Hurdle confident in Polanco's 'thirst' to improve

Decreased walk rate, BABIP contributing to outfielder's struggles

Hurdle confident in Polanco's 'thirst' to improve

CINCINNATI -- After a strong first half, Gregory Polanco cooled considerably at the plate as the summer stretched on. If his performance in the Pirates' 9-7 win over the Reds on Friday night was any indication, Polanco could be heating back up.

A popular breakout pick before the season, Polanco delivered on his immense potential this season by hitting .287/.362/.500 with 12 homers and 50 RBIs in his first 82 games. He shortened up his swing and smashed the ball to all fields, scorching line drives at a higher rate than ever before.

But the league pushed back against Polanco, who entered Friday batting .227/.273/.449 in the second half. He was still hitting for power, crushing nine homers to go along with 10 doubles and two triples in his last 50 games. But he has not walked as often, nor has he hit the ball as hard as he did over the first few months of the season.

What changed?

"They're not throwing him the same pitches," manager Clint Hurdle said. "He's shown the ability to hit certain pitches. In this tech industry that we work in right now, you're not going to keep getting pitches you splatter. You're just not going to. And you have enough talent up here for pitchers to stay out of those zones."

Then came Friday night, when Polanco showed what he can do at his best. He ripped a line-drive homer into the right-field seats. He hit an opposite-field single in the seventh. Even several of his outs were hit hard, like the 103.5-mph lineout to second baseman Brandon Phillips in the third inning.

"I like sending them out there and watching them play. They're going to tell you what they're learning," Hurdle said after the game. "They're going to show you things. They're going to grow. They're going to develop and they're going to mature."

One interesting aspect of Polanco's slump has been the dramatic swing in his batting average on balls in play. He hit .333 when putting the ball in play in the first half, but that number tumbled to .237 in the second half.

Such a drop is often attributed to bad luck, which could be part of Polanco's problem. But Hurdle noted that Polanco had been mis-hitting more pitches lately, which may be a product of late-season fatigue or hitting in a different part of the lineup, among other possible factors.

Polanco avoids a collision

The numbers fall in line with Hurdle's assessment. In the second half, Polanco's line-drive (26.7 to 19.6 percent) and ground-ball (40.5 to 36.5 percent) rates are down, while his fly-ball (32.8 to 43.9 percent) and popup (9.2 to 13.8 percent) rates have increased.

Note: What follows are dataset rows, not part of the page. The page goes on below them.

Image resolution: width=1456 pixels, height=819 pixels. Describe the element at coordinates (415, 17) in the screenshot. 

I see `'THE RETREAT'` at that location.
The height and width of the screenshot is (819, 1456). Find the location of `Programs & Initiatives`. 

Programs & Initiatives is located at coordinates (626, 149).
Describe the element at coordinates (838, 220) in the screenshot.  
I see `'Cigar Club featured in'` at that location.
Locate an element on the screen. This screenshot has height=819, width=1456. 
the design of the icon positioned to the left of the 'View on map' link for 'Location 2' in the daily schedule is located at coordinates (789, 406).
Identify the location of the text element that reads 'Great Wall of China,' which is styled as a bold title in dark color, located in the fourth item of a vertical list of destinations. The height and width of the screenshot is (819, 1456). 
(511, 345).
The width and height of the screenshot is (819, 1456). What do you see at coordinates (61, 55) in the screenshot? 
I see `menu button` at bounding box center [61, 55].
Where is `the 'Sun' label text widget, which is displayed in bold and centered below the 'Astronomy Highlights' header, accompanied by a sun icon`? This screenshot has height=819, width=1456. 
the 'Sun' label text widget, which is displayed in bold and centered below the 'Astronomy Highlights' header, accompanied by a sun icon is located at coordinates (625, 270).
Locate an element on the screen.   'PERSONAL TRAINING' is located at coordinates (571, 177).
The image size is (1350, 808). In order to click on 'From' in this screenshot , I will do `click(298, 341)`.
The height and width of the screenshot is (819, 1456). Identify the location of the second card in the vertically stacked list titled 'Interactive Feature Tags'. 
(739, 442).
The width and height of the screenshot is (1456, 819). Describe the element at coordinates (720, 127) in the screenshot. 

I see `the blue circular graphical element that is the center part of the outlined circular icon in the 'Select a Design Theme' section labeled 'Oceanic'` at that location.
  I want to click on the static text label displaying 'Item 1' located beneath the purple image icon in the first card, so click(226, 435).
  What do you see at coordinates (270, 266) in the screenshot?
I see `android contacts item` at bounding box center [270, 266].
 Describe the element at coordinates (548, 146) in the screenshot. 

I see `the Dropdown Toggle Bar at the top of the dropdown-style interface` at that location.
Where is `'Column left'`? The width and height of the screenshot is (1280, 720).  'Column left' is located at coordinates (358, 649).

According to Statcast™, Polanco has been hitting the ball in the air or straight ahead since the All-Star break. It's an unusual new struggle for Polanco, whose struggles in 2014-15 were most often caused by him putting the ball on the ground too often.

Polanco responded to those issues by putting together an excellent first half. Hurdle expects Polanco will find a way to counter this latest challenge as well. The way he hit the ball Friday night, he may have already found it.

"They're going to give him some different looks and try some different things, and he's going to have to find ways to adjust -- and he will," Hurdle said. "I think that's the thing I continue to really appreciate about him is his continuing thirst and quest to improve."

Trainer's room

Starling Marte, out since Sept. 5 by lower back spasms, was out of the lineup again Friday, but should return for one of Saturday's doubleheader games.

• Right-hander A.J. Schugel threw a bullpen session on Friday, but wasn't available to pitch, nor was setup man Neftali Feliz. Both have been sidelined by right arm discomfort. Hurdle still expects both relievers to pitch before the end of the season.